Section 2.2 Affirmative Covenants of the Trust. The Trust hereby agrees (to
the extent set forth in this Section 2.2) that during the Term of this
Agreement, unless Financial Security shall otherwise expressly consent in
writing:
(a) Compliance With Agreements and Applicable Laws. The Trust shall perform
each of its obligations under the Transaction Documents and shall comply with
all material requirements of, and the Notes shall be offered and sold in
accordance with, any law, rule, regulation or order applicable to it or thereto,
or that are required in connection with its performance under any of the
Transaction Documents. The Trust will not cause or permit to become effective
any amendment to or modification of any of the Transaction Documents to which it
is a party unless Financial Security shall have previously approved in writing
the substance of such amendment or modification. The Trust shall not take any
action or fail to take any action that would interfere with the enforcement of
any rights under the Transaction Documents.
(b) Certain Information. The Trust shall keep, or cause to be kept, in
reasonable detail books and records of account of its assets and business, which
shall be furnished to Financial Security upon request. The Trust shall furnish
to Financial Security, simultaneously with the delivery of such documents to the
Indenture Trustee, the Noteholders or the Certificateholder, as the case may be,
copies of all reports, certificates, statements, financial statements or notices
furnished to the Indenture Trustee, the Noteholders or the Certificateholder, as
the case may be, pursuant to the Transaction Documents (including, but not
limited to, copies of any reports submitted to the Trust by its independent
accountants in connection with any examination of the financial statements of
the Trust).
(i) Certain Information. Not less than ten days prior to the date of
filing with the IRS of any tax return or amendment thereto, copies of the
proposed form of such return or amendment and, promptly after the filing or
sending
5
thereof, (A) copies of each tax return and amendment thereto that the Trust
files with the IRS and (B) copies of all financial statements, reports, and
registration statements which the Trust files with, or delivers to, any
federal government agency, authority or body which supervises the issuance
of securities by the Trust.
(ii) Other Information. Promptly upon the request of Financial
Security, copies of all schedules, financial statements or other similar
reports delivered to or by the Trust pursuant to the terms of this
Agreement and the other Transaction Documents and such other data as
Financial Security may reasonably request.

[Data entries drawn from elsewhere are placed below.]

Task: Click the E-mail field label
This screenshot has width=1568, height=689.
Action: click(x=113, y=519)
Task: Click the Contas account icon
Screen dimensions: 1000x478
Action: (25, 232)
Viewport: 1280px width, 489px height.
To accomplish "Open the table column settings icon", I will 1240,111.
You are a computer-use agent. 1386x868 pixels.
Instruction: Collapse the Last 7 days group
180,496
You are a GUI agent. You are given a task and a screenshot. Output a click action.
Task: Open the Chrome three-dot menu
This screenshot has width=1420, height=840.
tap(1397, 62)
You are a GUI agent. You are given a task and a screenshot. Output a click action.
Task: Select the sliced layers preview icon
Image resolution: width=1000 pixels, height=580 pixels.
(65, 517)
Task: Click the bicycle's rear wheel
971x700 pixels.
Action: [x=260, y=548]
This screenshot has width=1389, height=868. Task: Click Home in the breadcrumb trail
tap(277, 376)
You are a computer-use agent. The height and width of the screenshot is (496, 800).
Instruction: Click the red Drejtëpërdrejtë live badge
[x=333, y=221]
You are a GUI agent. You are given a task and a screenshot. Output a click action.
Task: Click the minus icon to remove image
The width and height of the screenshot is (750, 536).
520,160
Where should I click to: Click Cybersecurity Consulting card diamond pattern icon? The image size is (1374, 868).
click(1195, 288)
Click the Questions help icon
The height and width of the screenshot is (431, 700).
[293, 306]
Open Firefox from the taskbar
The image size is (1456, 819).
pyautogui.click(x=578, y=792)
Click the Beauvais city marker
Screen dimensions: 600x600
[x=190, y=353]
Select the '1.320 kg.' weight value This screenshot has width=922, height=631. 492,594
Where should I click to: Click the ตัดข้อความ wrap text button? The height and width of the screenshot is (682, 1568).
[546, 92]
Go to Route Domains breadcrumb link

(iii) a review of the Trust's performance under the Transaction
Documents during such period has been made under such officer's
supervision; and
(iv) to the best of such individual's knowledge following reasonable
inquiry, no Default or Event of Default has occurred, or if a Default or
Event of Default has occurred, specifying the nature thereof and, if the
Trust has or had a right to cure pursuant to Section 5.1, stating in
reasonable detail the steps, if any, taken or being taken by the Trust to
cure such Default or Event of Default or to otherwise comply with the terms
of the Transaction Document to which such default or Event of Default
relates.
(c) Access to Records; Discussions with Officers. The Trust shall, upon the
request of Financial Security, permit Financial Security, or its authorized
agent, at the expense of Financial Security, at reasonable times and upon
reasonable prior written notice:
(i) to inspect such books and records of the Trust as may relate to
the Notes, the Certificate, the Receivables and the other Trust Property,
the obligations of the Trust under the Transaction Documents, the business
of the Trust and the transactions consummated in connection therewith; and
(ii) to discuss the affairs, finances and accounts of the Trust with
an appropriate officer of the Trust.
Such inspections and discussions shall be conducted during normal business
hours and shall not unreasonably disrupt the business of the Trust.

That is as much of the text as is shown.